## GIVEN PASSAGE
____
Sunday, March 27, 2011

Here are a sampling to my letters to the Editor of the Raleigh News and Observer


2003

There you go again, Mr. President (George W.Bush), you are the using the present soaring price of gasoline to resurrect your longstanding desire to risk potential environmental disaster by permitting drilling for oil on our continental shelf. The hundreds of billions of dollars necessary to build off-shore oil rigs would be better spent by creating incentives to promote further expansion of wind, solar, bio-fuel and other renewable energy sources.

Have you forgotten the 1989 Exxon Valdez oil spill in Prince William Sound, Alaska., one of the most devastating environmental disasters ever to occur at sea? Oil rigs as well as tankers are susseptable to accidental damage, with the potential of spilling millions of gallons of crude oil into our precious off-shore habitat areas.

In the five or more years it would potentioally take to get off-shore oil fields into production, more rapid movement toward hybrid, electric, and hydrogen fueled cars would be a far better way to eliminate our dependence on foreign oil.

2008

During the congressional recess, let’s hope real debate of Health Care Reform legislation takes place.

Questions I would like to see debated:

Would a “public option” reimburse doctors, hospitals, pharmacies and other providers at rates comparable to Medicare reimbursement or at rates comparable to private health insurance plans?

If the former is true, are providers willing to be reimbursed at markedly reduced rates for folks enrolled in a public option? If not, will they have the option to refuse to care for persons insured under the public option?

Those pursuing proposing a public option should be prepared to come up with a ballpark estimate of what it would cost for, say a family of four earning up to $50,000.
____
## TASK DESCRIPTION
In the letters to the editor, list every kind of car the writer names as a better way to end dependence on foreign oil. The entries that come next are separate material and have no connection to the letters to the editor.

## DATA FOR ANALYSIS
____
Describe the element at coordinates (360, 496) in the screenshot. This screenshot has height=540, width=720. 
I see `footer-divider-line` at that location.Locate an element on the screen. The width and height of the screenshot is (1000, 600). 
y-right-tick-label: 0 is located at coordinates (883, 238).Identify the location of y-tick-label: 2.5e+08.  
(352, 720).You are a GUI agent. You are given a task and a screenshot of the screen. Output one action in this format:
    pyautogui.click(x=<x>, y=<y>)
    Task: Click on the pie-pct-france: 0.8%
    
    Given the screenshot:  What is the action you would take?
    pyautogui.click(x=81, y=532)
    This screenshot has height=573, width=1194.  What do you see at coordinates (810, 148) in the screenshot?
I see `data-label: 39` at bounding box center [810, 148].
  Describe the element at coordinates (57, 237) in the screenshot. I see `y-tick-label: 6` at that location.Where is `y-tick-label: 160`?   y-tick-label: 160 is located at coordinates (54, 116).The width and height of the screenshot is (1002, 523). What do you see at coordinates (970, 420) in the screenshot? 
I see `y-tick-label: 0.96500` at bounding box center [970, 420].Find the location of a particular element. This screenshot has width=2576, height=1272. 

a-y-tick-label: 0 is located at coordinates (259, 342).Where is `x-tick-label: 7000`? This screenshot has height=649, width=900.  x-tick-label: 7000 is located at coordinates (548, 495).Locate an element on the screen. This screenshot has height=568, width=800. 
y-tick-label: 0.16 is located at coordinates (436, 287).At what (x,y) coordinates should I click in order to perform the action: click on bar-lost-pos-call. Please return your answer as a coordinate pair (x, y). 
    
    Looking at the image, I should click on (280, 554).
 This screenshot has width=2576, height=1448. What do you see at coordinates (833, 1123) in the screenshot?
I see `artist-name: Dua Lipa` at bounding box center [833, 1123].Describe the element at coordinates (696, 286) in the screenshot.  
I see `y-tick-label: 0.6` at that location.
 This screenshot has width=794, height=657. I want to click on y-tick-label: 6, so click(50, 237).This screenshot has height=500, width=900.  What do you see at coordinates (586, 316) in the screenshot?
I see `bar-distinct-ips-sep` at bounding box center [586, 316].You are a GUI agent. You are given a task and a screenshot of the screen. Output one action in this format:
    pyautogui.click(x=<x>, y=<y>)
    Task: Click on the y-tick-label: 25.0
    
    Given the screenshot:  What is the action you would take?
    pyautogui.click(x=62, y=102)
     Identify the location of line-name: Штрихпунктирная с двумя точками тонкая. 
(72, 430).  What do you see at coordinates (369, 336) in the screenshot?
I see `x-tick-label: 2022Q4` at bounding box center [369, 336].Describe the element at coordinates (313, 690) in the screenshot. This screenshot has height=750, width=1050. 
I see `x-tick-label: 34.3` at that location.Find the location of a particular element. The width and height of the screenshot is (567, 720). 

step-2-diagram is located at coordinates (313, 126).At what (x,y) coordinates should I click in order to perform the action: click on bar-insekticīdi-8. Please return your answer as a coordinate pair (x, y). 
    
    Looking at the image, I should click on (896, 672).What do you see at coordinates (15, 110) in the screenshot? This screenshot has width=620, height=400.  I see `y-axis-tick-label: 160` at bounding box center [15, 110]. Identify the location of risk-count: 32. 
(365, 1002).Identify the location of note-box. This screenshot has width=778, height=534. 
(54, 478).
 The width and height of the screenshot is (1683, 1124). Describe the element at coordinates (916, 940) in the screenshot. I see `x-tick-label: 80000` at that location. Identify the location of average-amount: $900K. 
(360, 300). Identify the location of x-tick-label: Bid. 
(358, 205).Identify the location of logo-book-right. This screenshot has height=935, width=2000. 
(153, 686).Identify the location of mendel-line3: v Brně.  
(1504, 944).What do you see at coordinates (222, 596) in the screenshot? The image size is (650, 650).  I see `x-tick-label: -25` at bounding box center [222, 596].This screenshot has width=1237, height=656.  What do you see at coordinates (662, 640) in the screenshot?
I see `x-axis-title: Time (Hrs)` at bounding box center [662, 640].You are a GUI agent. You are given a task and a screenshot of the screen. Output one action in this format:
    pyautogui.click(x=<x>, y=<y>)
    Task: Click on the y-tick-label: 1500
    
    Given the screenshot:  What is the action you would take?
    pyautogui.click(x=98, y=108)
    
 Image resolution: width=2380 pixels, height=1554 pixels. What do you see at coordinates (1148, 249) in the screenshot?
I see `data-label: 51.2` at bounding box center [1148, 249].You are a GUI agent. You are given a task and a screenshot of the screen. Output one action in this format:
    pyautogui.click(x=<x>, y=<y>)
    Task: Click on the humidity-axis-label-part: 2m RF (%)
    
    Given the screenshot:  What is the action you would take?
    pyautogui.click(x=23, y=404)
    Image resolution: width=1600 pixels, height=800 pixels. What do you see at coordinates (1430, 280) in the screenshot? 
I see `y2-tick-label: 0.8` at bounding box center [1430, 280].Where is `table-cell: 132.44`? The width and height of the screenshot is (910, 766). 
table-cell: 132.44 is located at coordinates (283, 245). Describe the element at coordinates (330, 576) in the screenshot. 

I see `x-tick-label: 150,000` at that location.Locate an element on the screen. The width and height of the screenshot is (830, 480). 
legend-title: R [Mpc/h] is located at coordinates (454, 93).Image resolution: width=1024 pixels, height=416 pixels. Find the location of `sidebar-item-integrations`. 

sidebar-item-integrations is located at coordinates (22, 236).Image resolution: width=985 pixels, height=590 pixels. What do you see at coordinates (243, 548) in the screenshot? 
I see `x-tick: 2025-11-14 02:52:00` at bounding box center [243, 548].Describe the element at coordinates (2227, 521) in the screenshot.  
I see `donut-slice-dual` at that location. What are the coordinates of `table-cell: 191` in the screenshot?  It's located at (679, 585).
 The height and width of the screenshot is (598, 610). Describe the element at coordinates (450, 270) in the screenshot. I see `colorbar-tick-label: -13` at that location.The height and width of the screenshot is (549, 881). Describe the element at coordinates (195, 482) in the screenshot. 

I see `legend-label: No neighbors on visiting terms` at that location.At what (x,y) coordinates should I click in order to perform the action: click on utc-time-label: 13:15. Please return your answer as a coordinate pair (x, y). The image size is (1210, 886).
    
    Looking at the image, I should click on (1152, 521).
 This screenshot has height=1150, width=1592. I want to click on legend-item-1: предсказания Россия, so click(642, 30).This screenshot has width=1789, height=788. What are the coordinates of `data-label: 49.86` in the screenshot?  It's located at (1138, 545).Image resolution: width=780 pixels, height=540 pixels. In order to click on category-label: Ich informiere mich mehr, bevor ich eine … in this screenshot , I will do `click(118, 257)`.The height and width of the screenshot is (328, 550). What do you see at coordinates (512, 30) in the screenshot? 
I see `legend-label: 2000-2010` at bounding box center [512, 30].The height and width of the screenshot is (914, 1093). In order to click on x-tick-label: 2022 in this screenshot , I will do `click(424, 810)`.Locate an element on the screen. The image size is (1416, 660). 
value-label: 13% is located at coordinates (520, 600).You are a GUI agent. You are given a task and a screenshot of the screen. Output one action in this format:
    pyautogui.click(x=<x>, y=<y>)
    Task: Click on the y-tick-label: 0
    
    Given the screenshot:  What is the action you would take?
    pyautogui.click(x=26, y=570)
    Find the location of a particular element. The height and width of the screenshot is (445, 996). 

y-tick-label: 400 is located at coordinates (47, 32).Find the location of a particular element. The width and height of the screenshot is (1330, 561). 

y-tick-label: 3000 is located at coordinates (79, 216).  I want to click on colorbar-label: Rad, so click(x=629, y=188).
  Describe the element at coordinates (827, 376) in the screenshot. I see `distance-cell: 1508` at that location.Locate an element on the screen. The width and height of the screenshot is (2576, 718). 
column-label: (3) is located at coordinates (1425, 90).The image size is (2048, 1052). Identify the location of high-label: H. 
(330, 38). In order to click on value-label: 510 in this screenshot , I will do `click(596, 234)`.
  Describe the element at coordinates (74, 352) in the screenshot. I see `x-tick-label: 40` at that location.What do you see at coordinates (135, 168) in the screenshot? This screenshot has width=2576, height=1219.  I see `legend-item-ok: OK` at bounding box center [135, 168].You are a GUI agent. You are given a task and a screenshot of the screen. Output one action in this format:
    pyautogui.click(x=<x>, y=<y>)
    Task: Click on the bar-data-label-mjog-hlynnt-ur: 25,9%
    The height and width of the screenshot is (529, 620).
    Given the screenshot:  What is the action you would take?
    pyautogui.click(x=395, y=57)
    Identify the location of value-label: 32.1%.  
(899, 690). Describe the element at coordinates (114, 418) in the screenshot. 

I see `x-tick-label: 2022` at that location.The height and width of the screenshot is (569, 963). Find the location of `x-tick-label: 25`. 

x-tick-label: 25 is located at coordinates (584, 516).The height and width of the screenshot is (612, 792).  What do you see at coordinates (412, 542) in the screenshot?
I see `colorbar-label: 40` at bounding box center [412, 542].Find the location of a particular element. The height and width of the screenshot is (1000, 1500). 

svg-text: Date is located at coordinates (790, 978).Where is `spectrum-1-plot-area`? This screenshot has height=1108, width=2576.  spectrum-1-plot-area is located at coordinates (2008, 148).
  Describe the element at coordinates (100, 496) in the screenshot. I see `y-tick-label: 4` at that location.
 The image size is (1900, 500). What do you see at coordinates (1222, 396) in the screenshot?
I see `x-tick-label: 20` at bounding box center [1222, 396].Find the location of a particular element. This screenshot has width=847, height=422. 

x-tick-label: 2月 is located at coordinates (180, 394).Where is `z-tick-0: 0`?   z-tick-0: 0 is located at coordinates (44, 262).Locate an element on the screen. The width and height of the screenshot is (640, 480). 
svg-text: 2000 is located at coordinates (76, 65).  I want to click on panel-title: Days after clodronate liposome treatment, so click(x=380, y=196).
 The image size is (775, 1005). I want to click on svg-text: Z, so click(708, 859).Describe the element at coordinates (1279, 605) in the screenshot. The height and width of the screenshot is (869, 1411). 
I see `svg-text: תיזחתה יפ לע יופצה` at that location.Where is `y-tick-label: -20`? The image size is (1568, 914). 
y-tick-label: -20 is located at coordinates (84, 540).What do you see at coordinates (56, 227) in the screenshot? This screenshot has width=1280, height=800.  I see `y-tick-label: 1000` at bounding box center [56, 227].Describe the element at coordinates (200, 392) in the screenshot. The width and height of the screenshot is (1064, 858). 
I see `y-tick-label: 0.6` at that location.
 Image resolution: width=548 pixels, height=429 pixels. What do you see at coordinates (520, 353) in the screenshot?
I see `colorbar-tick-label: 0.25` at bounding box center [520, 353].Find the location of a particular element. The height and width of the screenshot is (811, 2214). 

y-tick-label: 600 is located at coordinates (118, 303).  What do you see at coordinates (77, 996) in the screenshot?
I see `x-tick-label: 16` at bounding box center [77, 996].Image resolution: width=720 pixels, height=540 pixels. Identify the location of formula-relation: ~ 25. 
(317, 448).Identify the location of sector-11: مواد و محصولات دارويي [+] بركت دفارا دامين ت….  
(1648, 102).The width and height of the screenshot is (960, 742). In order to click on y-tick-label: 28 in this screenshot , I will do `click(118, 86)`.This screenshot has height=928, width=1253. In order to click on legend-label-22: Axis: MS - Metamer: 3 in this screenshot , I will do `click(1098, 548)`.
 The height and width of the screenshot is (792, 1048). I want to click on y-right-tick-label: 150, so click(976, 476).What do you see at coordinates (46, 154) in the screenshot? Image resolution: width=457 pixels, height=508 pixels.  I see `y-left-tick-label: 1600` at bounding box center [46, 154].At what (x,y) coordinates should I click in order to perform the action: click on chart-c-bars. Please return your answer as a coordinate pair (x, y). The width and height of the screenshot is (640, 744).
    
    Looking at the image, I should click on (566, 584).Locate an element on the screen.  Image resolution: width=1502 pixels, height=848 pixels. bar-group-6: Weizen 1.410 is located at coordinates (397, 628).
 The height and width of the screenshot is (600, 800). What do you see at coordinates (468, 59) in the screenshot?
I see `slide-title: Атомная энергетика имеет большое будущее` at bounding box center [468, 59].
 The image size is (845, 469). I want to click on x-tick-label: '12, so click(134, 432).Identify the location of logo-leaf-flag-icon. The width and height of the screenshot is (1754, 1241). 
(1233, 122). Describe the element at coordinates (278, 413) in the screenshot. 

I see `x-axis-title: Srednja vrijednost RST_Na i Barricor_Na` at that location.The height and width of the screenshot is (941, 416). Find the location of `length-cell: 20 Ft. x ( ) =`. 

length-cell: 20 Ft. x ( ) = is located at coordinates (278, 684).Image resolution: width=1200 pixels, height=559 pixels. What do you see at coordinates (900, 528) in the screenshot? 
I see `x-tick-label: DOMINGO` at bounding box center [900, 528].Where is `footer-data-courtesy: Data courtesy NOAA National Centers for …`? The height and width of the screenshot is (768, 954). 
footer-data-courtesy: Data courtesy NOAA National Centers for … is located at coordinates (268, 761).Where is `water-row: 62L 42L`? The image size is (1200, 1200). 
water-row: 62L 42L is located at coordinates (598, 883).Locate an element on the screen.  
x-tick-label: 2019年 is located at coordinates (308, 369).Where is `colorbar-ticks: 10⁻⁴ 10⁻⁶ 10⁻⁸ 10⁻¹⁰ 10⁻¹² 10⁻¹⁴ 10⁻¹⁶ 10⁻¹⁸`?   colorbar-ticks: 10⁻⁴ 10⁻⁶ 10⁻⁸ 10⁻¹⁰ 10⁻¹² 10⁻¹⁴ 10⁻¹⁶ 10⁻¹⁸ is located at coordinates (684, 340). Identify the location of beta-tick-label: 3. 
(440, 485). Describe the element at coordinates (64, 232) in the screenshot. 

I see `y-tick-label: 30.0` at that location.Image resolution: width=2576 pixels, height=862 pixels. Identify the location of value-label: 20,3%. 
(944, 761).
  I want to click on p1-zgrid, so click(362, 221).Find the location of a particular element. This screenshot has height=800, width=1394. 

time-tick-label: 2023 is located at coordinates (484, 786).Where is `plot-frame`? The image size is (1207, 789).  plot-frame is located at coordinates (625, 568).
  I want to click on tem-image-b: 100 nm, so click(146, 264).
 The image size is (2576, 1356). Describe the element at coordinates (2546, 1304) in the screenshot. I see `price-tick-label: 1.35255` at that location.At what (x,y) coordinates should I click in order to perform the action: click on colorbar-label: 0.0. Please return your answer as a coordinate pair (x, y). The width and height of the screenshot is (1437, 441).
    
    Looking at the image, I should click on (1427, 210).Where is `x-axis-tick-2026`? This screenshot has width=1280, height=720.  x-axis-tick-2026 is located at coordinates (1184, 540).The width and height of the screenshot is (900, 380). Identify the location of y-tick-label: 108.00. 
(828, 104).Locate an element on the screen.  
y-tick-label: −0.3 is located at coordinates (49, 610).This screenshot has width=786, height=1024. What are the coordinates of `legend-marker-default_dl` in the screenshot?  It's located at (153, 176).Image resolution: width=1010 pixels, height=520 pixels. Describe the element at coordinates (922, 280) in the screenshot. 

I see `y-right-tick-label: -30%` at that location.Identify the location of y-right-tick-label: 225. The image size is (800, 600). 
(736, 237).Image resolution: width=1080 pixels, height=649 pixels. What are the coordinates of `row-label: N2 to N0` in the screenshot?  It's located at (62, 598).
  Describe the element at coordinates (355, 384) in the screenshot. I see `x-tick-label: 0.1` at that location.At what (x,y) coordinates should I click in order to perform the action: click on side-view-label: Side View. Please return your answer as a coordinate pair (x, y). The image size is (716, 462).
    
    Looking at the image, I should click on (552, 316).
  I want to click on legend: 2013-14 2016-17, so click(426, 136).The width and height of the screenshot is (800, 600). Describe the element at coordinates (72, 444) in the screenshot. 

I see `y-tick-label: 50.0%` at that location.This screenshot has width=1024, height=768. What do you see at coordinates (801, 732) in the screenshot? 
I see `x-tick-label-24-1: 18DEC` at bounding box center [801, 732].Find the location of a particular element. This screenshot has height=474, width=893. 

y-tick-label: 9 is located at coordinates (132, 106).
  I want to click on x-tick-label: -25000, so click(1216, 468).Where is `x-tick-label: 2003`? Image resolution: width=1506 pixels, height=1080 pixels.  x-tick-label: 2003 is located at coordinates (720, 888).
____
## RESPONSE
Hybrid, electric, and hydrogen fueled cars.